Its latest software release (version 21 introduced in October) added Magic Erasure-Coding (EC), which allows block storage to be split across multiple nodes and clusters ensuring resilience against disk failure. Specifically designed for Tier 0/1 workloads, this function runs continuously in a non-disruptive way and provides data protection across nodes with much shorter rebuild times than RAID 6-like schemes.
StorPool’s storage can be integrated into a number of environments including CloudStack, Kubernetes, OnApp, OpenNebula, OpenStack, Proxmox and Vmware. Its reference customers include Atos, CloudSigma, Cloud.nl and NASDAQ Dubai.

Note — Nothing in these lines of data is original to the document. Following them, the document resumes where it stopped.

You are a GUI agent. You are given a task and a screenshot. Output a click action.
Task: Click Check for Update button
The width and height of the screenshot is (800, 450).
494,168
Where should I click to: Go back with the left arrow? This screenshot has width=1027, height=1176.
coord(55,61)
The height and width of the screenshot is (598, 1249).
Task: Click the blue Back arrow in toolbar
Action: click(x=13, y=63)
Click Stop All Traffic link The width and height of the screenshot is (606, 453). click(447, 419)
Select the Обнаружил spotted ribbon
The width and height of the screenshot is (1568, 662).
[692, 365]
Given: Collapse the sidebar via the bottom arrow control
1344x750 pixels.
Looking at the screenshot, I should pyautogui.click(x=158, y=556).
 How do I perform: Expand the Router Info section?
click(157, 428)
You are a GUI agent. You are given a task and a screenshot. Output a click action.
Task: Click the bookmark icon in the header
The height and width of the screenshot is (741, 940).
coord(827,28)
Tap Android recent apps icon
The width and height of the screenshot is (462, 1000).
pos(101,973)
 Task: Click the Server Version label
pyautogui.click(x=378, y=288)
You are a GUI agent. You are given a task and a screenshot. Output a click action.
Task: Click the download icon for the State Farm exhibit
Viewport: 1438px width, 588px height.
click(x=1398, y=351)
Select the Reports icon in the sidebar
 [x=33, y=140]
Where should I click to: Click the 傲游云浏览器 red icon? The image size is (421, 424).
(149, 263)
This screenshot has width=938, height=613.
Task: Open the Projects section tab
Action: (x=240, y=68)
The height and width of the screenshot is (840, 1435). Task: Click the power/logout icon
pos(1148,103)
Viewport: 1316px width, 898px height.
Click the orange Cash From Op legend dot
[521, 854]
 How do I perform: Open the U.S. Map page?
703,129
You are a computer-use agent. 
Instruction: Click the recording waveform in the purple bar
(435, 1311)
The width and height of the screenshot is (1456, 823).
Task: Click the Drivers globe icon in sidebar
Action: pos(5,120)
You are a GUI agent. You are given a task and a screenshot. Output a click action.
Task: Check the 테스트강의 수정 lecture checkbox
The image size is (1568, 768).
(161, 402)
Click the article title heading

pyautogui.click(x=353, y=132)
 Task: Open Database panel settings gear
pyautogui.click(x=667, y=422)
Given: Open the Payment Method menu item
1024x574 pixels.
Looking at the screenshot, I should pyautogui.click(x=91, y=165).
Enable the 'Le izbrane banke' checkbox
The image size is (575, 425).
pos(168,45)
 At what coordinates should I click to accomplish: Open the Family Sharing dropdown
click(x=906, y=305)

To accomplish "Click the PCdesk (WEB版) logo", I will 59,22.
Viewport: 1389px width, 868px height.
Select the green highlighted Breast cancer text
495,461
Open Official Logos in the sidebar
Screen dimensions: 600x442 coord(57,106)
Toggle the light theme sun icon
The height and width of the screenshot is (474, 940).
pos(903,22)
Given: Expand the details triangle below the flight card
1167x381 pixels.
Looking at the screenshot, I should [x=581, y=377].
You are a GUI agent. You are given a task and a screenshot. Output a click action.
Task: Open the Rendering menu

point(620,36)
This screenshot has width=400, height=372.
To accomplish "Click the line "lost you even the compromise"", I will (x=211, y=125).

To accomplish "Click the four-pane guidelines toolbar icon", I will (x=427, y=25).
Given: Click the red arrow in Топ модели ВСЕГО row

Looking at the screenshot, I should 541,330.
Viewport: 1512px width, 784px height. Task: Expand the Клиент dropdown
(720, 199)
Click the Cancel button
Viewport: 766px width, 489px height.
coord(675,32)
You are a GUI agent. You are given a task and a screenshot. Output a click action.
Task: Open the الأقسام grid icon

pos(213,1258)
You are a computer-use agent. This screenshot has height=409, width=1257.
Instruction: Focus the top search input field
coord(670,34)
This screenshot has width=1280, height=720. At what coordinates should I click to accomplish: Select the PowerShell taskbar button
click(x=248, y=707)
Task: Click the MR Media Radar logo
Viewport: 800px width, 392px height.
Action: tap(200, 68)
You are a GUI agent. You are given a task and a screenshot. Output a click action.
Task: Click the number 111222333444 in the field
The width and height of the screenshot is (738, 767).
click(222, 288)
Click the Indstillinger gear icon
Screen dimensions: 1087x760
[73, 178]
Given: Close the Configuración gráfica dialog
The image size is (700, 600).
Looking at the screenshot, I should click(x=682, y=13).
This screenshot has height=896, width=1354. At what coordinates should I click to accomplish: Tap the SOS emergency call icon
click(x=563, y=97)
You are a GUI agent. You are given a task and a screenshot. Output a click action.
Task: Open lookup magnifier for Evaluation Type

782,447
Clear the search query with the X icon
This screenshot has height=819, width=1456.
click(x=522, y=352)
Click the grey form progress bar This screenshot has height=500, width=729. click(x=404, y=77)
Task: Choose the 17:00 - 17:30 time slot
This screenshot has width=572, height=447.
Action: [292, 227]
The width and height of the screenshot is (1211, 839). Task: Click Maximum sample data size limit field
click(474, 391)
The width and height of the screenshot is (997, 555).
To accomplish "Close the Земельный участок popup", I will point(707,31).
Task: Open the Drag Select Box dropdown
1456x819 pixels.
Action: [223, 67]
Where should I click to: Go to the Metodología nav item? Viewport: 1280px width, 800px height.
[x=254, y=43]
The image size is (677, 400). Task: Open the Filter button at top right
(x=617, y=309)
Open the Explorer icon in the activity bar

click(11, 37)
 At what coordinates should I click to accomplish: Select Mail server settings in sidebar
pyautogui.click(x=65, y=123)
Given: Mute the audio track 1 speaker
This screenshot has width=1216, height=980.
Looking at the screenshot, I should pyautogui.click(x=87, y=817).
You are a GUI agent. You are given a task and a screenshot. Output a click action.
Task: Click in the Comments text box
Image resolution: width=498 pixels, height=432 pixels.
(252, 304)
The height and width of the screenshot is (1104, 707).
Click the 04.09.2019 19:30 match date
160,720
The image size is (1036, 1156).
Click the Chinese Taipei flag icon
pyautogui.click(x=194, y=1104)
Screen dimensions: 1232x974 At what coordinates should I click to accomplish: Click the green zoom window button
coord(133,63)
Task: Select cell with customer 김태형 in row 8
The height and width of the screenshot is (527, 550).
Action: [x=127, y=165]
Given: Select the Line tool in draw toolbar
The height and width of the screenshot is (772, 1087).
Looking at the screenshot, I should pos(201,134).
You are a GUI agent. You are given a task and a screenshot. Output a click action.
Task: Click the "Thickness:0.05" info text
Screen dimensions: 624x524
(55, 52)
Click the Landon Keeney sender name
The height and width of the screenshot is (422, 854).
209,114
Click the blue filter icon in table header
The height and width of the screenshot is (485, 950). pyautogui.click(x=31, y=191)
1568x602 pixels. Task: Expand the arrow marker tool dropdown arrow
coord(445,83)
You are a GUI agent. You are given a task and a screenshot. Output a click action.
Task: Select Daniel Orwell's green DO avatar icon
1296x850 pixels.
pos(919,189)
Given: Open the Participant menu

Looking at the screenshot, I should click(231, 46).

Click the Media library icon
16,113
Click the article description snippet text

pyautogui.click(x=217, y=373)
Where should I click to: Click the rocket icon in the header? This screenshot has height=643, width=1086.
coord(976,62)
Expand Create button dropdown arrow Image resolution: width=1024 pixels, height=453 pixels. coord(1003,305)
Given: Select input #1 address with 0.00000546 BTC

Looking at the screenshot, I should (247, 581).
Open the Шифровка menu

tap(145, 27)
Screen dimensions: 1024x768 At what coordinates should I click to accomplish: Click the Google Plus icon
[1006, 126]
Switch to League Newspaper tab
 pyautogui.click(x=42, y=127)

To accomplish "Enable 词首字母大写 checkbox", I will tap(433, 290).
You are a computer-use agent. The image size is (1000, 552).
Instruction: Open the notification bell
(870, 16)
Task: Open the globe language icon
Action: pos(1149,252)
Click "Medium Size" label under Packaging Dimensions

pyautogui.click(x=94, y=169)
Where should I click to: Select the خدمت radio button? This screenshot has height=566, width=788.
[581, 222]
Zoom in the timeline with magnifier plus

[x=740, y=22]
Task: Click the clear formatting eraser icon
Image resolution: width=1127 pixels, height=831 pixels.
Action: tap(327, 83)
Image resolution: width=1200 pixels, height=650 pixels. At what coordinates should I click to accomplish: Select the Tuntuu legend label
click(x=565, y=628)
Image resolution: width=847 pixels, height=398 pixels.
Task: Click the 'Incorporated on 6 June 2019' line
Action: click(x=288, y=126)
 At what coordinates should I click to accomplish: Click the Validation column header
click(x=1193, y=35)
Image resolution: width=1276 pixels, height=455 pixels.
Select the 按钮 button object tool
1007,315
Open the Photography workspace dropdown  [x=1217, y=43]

As a small privately-owned company it is difficult to assess StorPool’s market share in the storage market. It has made a number of announcements about its performance over the years. For instance it reported:
- A 450% revenue growth, a tripling of its customer count and capacity growth of 380% for 2016 over 2015,
- Revenue growth of 40% for H1 2020 over H1 2019,
- A Compound Average Growth Rate (CAGR) of 69.29% for the years 2017-2020,
- Revenue growth of 30% for 2021 over 2020 and
- A 46% CAGR revenue for the period between 2018 and 2021.
I can’t wait for it to grow enough to be listed so I can enter its results into the ITCandor assessment model. It’s enough to say for now is that it is a small, but growing, expert storage supplier. Its innovative approach should become much more well known and deployed in future.